* [Recorded data]:
· · · ·

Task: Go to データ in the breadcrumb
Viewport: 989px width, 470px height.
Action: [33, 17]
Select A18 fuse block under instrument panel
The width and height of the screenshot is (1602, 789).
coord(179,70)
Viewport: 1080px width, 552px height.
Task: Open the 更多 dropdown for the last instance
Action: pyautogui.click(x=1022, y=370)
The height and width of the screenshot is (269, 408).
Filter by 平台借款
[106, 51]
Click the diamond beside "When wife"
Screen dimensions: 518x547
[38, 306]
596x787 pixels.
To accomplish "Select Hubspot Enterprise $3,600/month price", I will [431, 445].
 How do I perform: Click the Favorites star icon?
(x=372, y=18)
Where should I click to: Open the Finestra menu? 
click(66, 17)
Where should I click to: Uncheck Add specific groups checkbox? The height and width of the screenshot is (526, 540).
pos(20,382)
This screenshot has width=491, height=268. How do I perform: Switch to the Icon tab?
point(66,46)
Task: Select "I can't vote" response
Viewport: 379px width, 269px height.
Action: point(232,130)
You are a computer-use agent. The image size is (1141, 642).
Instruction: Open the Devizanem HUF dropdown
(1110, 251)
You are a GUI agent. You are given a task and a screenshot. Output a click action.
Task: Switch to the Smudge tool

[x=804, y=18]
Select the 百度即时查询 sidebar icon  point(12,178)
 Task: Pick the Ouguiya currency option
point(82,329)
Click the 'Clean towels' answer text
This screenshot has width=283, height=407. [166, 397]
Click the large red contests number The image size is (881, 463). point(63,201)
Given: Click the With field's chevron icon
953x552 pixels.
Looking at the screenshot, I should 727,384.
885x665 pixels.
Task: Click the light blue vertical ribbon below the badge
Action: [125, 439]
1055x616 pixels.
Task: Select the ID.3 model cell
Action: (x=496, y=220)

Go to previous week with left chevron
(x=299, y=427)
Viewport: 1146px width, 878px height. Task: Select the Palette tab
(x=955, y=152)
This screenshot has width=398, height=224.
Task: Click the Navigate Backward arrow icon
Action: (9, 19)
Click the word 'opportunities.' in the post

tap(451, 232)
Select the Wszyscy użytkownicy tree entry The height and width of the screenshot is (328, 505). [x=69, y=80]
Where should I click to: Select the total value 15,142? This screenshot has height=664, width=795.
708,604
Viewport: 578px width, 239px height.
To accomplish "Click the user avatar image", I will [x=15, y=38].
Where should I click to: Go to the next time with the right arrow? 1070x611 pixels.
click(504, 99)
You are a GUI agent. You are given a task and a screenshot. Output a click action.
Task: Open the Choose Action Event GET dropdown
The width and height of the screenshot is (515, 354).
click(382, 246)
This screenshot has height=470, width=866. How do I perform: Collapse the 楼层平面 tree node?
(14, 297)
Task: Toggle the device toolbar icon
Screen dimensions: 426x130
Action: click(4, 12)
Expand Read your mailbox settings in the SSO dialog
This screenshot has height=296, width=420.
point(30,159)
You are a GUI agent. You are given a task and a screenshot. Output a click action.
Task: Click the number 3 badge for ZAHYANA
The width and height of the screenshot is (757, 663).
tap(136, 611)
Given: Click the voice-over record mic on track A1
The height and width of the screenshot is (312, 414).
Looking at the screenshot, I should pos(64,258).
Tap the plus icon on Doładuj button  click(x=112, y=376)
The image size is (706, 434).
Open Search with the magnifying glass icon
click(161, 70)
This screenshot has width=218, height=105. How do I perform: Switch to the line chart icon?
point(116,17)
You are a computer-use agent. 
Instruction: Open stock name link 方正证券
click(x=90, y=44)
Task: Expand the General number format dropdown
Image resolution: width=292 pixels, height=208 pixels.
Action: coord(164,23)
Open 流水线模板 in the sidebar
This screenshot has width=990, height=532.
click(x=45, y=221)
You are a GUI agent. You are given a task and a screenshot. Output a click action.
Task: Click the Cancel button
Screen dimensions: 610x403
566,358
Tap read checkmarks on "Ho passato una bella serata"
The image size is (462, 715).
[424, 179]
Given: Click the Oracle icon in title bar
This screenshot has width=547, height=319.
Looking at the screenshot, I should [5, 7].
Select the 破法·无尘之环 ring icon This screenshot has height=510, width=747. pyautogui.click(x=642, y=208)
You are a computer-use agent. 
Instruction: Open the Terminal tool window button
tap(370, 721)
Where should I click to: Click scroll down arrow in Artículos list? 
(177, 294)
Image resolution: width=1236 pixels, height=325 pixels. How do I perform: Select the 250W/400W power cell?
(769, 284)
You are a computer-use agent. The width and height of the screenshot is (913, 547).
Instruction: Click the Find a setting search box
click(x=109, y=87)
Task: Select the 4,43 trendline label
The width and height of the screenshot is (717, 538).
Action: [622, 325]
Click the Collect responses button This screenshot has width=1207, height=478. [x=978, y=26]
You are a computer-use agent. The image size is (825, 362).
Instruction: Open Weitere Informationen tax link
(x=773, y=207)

· · · ·

* [Task description]: Return each line of the data above that includes the word "accomplish".

* [Output]:
To accomplish "Select Hubspot Enterprise $3,600/month price", I will [431, 445].
To accomplish "Click the user avatar image", I will [x=15, y=38].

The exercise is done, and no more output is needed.